Madeleine SAVART « Une “œconomie de la langue tout différente de celles d’Europe” Langues de l’autre au prisme de l’imaginaire langagier français dans les récits viatiques du XVIIe siècle »
Membres du jury
Delphine REGUIG – PR, Université Jean Monnet Saint-Étienne, IHRIM (co-directrice)
Sylvie REQUEMORA – PR, Aix-Marseille Université, CRLV (rapporteure)
Gilles SIOUFFI – PR, Sorbonne Université, STIH (rapporteur)
Judith SRIBNAI – PR, Université de Montréal (co-directrice)
Frédéric TINGUELY – PR ordinaire, Université de Genève (examinateur)
Thomas WIEN – PR honoraire, Université de Montréal (examinateur)
Résumé de la thèse
Cette thèse vise à établir les rapports pluriels que les représentations des langues imaginaires ou étrangères des récits viatiques à la première personne du xviie siècle entretiennent avec l’imaginaire langagier français de la même époque. Que les voyages soient authentiques ou fictifs, la place et les fonctions des représentations des langues autres y sont conséquentes : ce sont à la fois un moyen de nouer une relation avec autrui, un objet de connaissance à maîtriser, un outil de légitimation du récit, un espace de convocation de l’imaginaire langagier français, un creuset des difficultés épistémiques du voyageur.

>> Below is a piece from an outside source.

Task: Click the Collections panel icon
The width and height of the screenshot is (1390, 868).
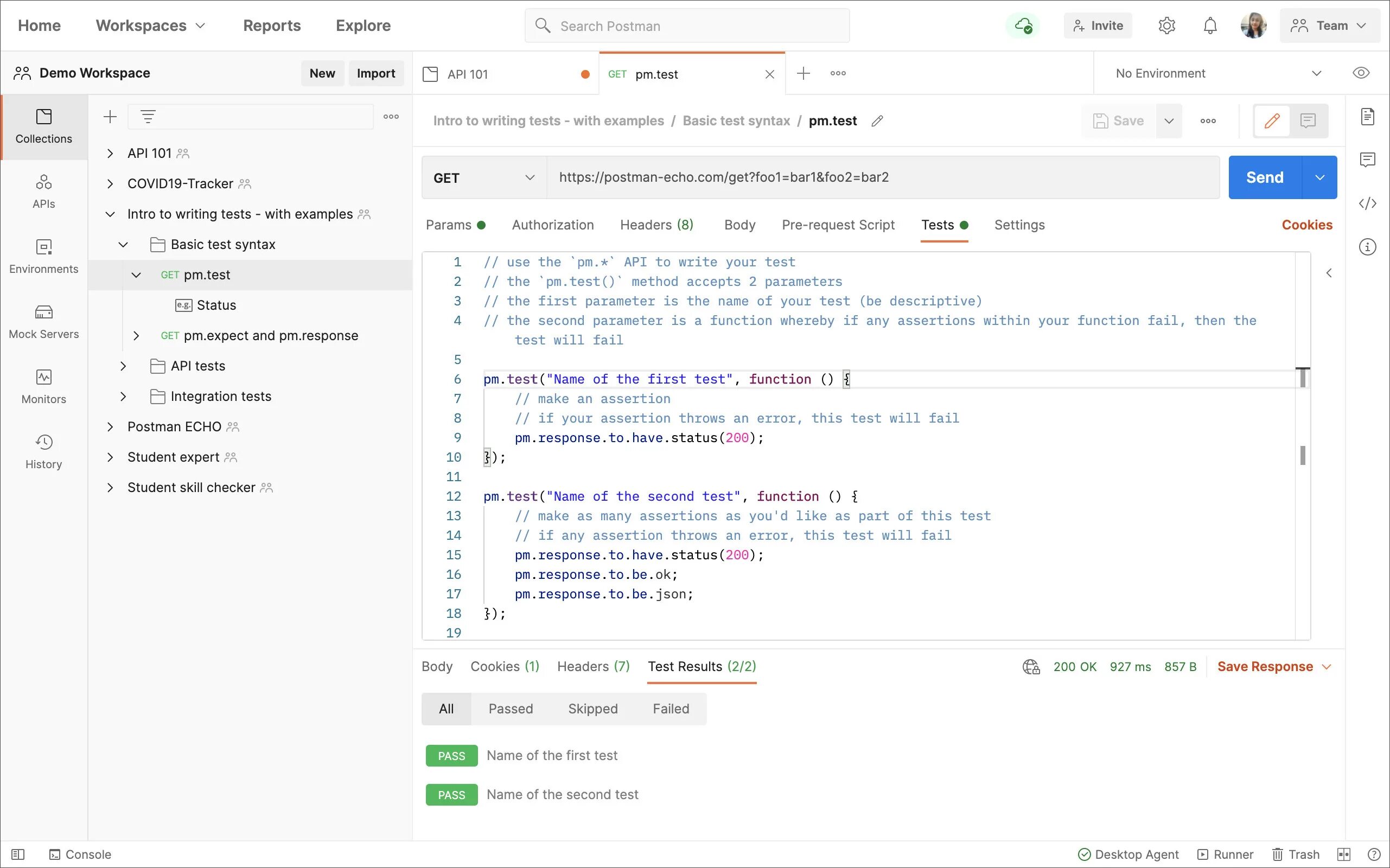Action: pyautogui.click(x=44, y=125)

Les langues autres sont tout d’abord un motif central dans les textes, de la rencontre à l’immersion sociale, en passant par le premier contact, l’apprentissage et les échanges suivis. L’intersubjectivité entre les Européens et les habitants locaux est modelée selon les besoins et les attentes du narrateur, manifestant l’existence d’enjeux extratextuels qui informent ces représentations. Les métamorphoses du rapport narratif à la figure d’autrui au gré des textes révèlent la nécessité, pour faire récit, d’articuler l’expérience du voyageur à quelque chose de concevable pour ses lecteurs et lectrices. L’altérité dont les habitants autochtones sont porteurs est souvent condamnée à être évacuée, rapportée à une seule différence, ou circonscrite a minima. Les représentations langagières sont davantage traversées par des références, des modèles et des questionnements qui ont alors cours en Europe. Ces récits de voyage témoignent de la diversité des réflexions philosophiques, mondaines, théologiques, grammaticales en cours, en même temps qu’ils constituent un pôle du débat éloigné des sphères des querelles, qui les met en perspective. Sans chercher à systématiser cet imaginaire langagier, il est possible d’en distinguer plusieurs nœuds : les mythes bibliques, les quêtes de perfection et de régularité, la grammaire latine étendue, la tripartition rhétorique antique, les notions d’éloquence sacrée et de clarté. Convoqué par les narrateurs, ce réseau discursif est également bousculé par les représentations des langues autres, qui n’y trouvent pas une place préexistante. Cet infléchissement fragilise le dispositif de la narration à la première personne et manifeste comment discours et usages de l’autre interroge l’imaginaire langagier européen.